Phosphorylation-dependent sumoylation of estrogen-related receptor alpha1

We previously showed that estrogen-related receptor alpha1 (ERRalpha1) can compete with Estrogen Receptor alpha (ERalpha) for binding to estrogen response elements (EREs), repressing transcription in the mammary carcinoma cell line MCF-7. Given that ERRalpha1 can function in the absence of ligands and exists as a phosphoprotein in vivo, we wished to determine sites of phosphorylation involved in regulating its transcriptional activity. Using a combination of electrophoretic mobility shift analysis, phospho-specific Fluorescent Dye staining, and site-directed mutagenesis, we identified two novel in vivo sites of phosphorylation in the A/B ligand-independent activation domain of ERRalpha1 at Ser19 and Ser22. Inhibition of phosphorylation at amino acid residue 22 did not have a significant effect on ERRalpha1's transcriptional activity.
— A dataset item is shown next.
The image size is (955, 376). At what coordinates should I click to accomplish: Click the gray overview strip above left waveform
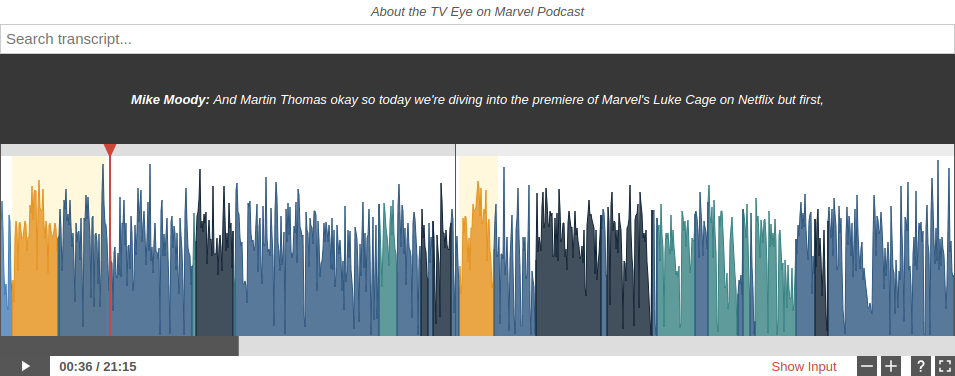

However, mutation of amino acid residue 19 from serine to alanine enhanced two-fold ERRalpha1's response to the coactivator GRIP-1. We also identified two sites of sumoylation at Lys14 and Lys403. We found that inhibition of sumoylation at Lys14 could enhance five-fold ERRalpha1's response to coactivator GRIP-1. Furthermore, phosphorylation of Ser19 enhanced the sumoylation at Lys14. Taken together, we conclude that phosphorylation at Ser19 and sumoylation at Lys14 within the A/B domain play roles in regulating ERRalpha1's transcriptional activities via affecting its response to coactivators.